WASHINGTON -- President Bush said yesterday that "The Star-Spangled Banner" should be sung in English and that the national anthem would not hold the same value when sung in Spanish.
"I think the national anthem ought to be sung in English," Bush said in response to a question at a Rose Garden news conference. "People who want to be a citizen of this country ought to learn English, and they ought to learn to sing the national anthem in English."
The president's remarks come as a Spanish-language pop version of "The Star-Spangled Banner" is being circulated to Spanish-language radio stations, with proceeds from the single "Nuestro Himno" supporting national marches for immigration reform that could lead to citizenship for millions of illegal immigrants in the United States.
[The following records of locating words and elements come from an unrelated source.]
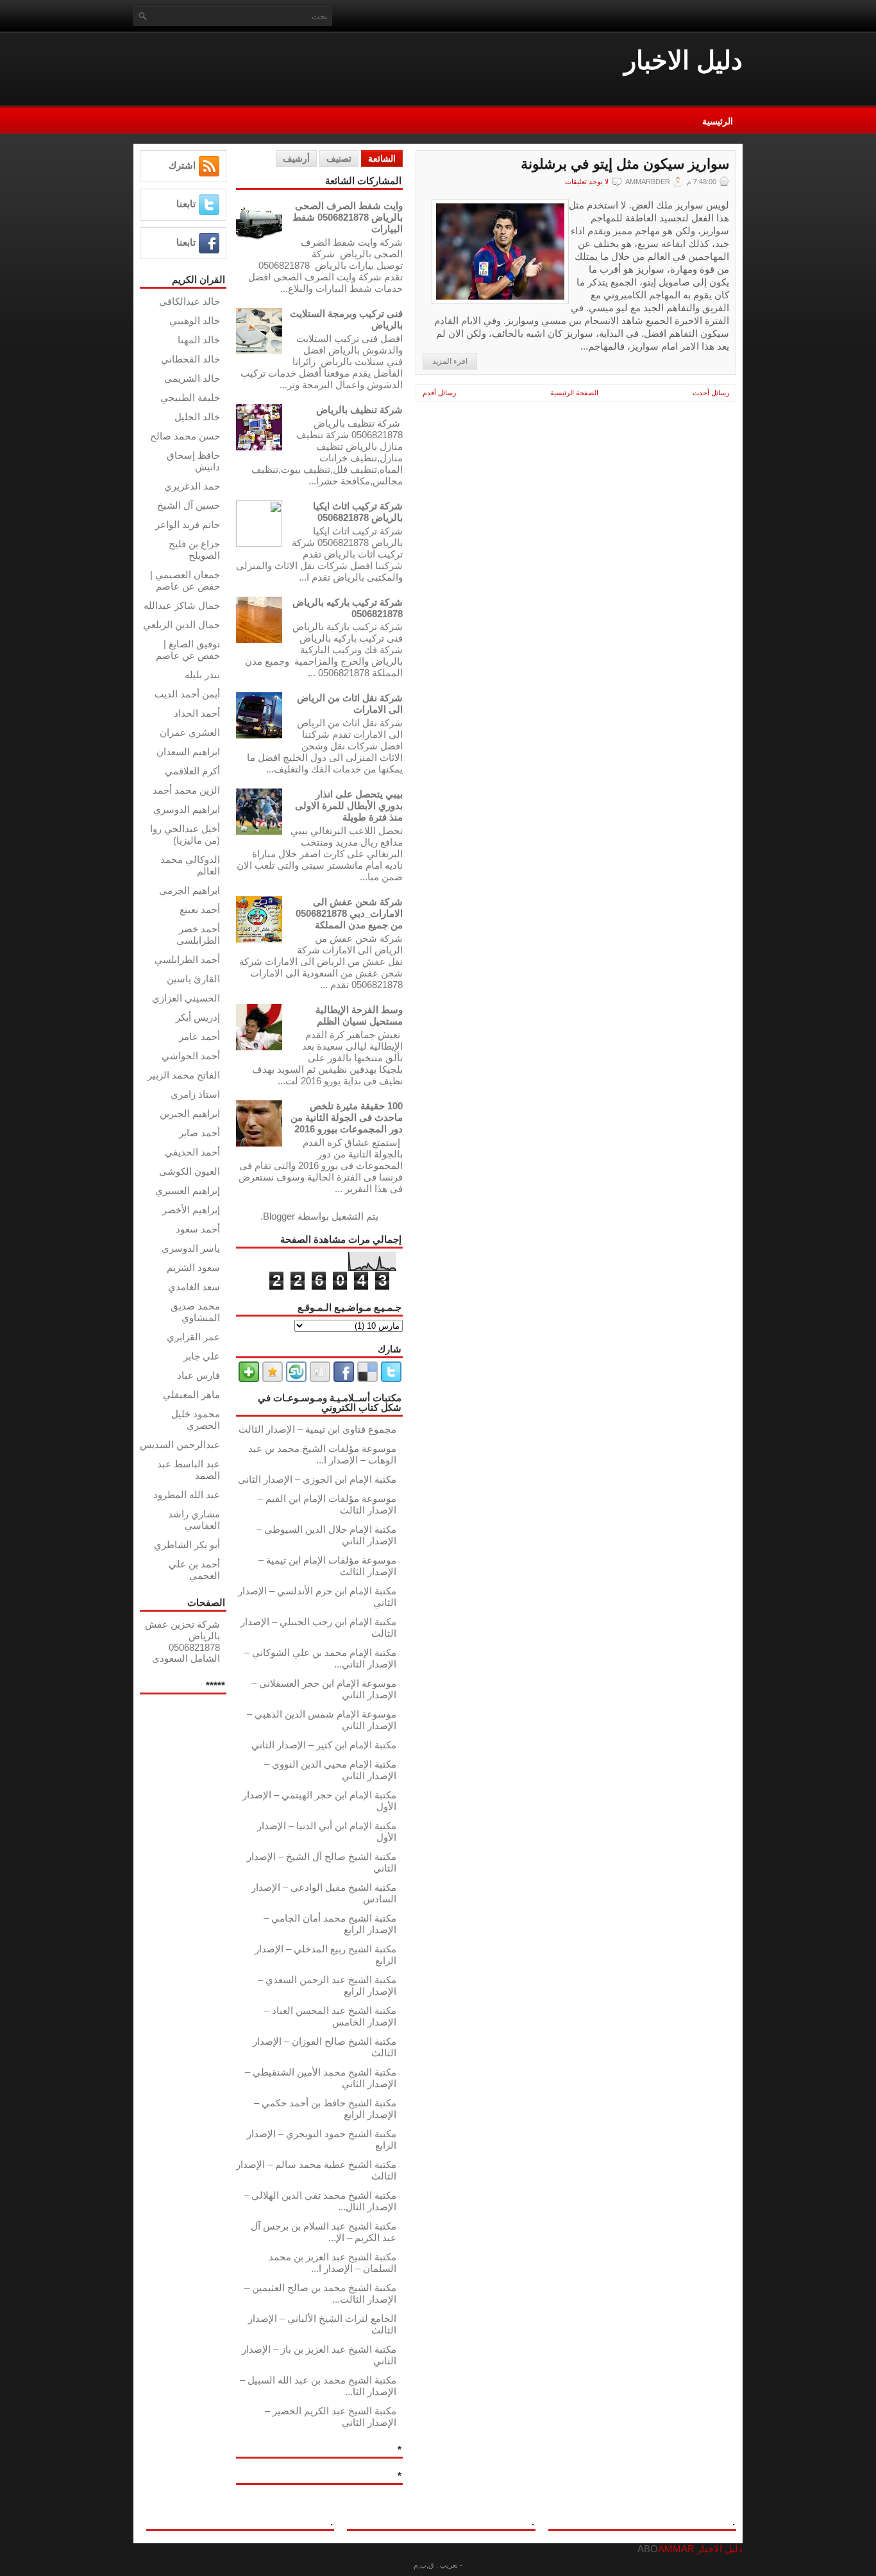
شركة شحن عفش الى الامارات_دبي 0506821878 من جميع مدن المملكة (349, 913)
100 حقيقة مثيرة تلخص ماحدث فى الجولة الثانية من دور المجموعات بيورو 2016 (347, 1117)
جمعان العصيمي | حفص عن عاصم (185, 580)
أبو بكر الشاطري (187, 1544)
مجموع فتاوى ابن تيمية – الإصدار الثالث (317, 1429)
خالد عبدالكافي (189, 301)
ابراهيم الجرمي (189, 890)
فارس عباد (198, 1375)
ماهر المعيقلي (191, 1394)
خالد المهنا (199, 339)
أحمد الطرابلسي (187, 959)
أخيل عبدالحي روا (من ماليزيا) (185, 834)
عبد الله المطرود (186, 1494)
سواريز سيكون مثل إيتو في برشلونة (625, 164)
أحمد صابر (199, 1132)
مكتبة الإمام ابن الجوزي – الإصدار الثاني (317, 1479)
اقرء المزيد (449, 361)
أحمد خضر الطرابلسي (198, 934)
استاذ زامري (195, 1094)
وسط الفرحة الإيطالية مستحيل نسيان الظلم (359, 1015)
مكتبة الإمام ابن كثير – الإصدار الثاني (323, 1744)
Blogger (279, 1216)
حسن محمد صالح (185, 436)
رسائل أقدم (439, 393)
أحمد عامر (199, 1036)
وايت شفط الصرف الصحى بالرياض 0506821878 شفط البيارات (347, 217)
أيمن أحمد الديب (187, 693)
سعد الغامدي (194, 1286)
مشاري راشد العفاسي (194, 1519)
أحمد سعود (198, 1229)
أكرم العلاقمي (192, 770)
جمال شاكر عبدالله (182, 605)
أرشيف (296, 158)
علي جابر (201, 1356)
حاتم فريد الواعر (187, 524)
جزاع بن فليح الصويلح (194, 549)
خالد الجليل (197, 416)
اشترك (182, 165)
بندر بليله (202, 674)
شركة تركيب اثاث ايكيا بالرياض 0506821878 (358, 511)
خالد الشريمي (192, 378)
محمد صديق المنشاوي (195, 1312)
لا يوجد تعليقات (587, 181)
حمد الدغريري (192, 486)
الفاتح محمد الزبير (183, 1075)
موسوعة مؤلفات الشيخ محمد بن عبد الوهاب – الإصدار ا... (322, 1454)
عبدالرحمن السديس (180, 1444)
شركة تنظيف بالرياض (359, 409)
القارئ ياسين (193, 978)
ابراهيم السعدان (188, 751)
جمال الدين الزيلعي (181, 624)
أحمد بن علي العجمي (194, 1569)
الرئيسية (717, 121)
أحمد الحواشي (191, 1055)
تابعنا (186, 203)
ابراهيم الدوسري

Bush, a Republican who has found some success in courting the traditionally Democratic Hispanic vote in Texas and in two presidential campaigns, likes to pepper his speeches with an occasional Spanish word or phrase. But as he struggles with low approval ratings, he has found firm political ground with his position on the anthem, experts on the Hispanic vote in the U.S. say.
"National anthems are symbols of a culture and symbols of what the majority of the country believes in," said Sergio Bendixen, a pollster who conducts surveys of Hispanic voters. Bush's judgment on the national anthem "is a common-sense statement. ... He is understanding of the culture enough to understand that this won't offend anyone."
Guillermo Meneses, spokesman for the U.S. Hispanic Chamber of Commerce, agreed.
"You wouldn't sing the national anthem of another country in a different language," Meneses said. "You wouldn't be singing the Mexican national anthem in English.
"We should make every attempt to learn the English language," Meneses added. "That is not to say that we don't maintain our cultural heritage. I happen to be fully bilingual, and I'm going to do my darnedest to make sure my children learn both English and Spanish."
At the same time, the president is already having the same problems among Hispanic voters that he is having generally, with his job approval at record lows in new polls this week.
As governor of Texas, Bush found strong support among Hispanic voters, and he boosted his share of the Hispanic vote from 35 percent to 40 percent between the 2000 and 2004 presidential elections.
But Bendixen, who found that the president enjoyed a favorable rating of 72 percent among all Hispanic voters surveyed at re-election, said Bush's personal favorable rating had slid to 25 percent in his latest national survey, conducted in March.
Mark Silva writes for the Chicago Tribune.